This is the challenge that Zander presented in a poster at the 255^th annual meeting of the American Chemical Society in New Orleans on March 18. It was attended by over 16,600 chemists from all over the world. Zander’s topic was selected because it represented a novel form of research with a high-importance application – warfighter survivability.

“Right now, we have to worry about the infrared light part of the spectrum, but as time goes on, we may have to worry about far infrared, and microwave,” said Zander. “We are working on a single smoke grenade that will block all these parts of spectrum so that the warfighters weight burden can be minimized.”

A promising new development in this research is using metal-organic frameworks, called MOFs, as an ingredient in the smoke mixture. MOFs are nano-constructed materials made of organic struts consisting of oxygen, hydrogen and carbon, and metals acting as nodes, commonly copper, zinc, or zirconium. They form three-dimensional crystalline structures much like an erector set. The lattice-shaped structures have large void spaces, called pores.

One form of MOF ECBC scientists are working with, called UiO-66, is especially promising.
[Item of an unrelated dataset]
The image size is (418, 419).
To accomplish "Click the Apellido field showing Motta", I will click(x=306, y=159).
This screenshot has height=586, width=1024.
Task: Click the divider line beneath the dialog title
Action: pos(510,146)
It is comprised of terephthalic acid, or TA, linkers connecting the metal nodes. This is significant as terephthalic acid is a major component of the existing visible smoke grenade. While the focus thus far has been UiO-66, MOFs can be customized by changing size and shape, adding more struts and nodes, or by changing the organic material used for the struts, potentially improving infrared light blocking. In addition, other elements such as zinc or copper can be placed inside the MOF’s pores to further add to its infrared blocking ability.

In another twist, different chemical compositions of the MOF could even release colored smoke, which meets another warfighter need, signaling.

“For now, we’re busy experimenting with different temperatures in the pyrotechnic process. We are modifying the temperature of the burn to determine how best to liberate the MOF strut, terephthalic acid. Increasing terephthalic acid liberation increases smoke density and, therefore, the grenade’s visual blocking power,” said Zander. “It’s a delicate balance, burn the MOF too hot and you get soot, water and carbon dioxide; burn it too low and you do not get a good smoke yield.”

For Zander and his team, this means examining the scientific literature on the subject, talking to colleagues at other research laboratories, and conducting more tests in their test chamber where highly sensitive sensors measure the degree of visible and infrared light blockage. For now it is an internally funded seedling project, but its potential for contributing to warfighter survivability is likely to attract significant customer funding in the future.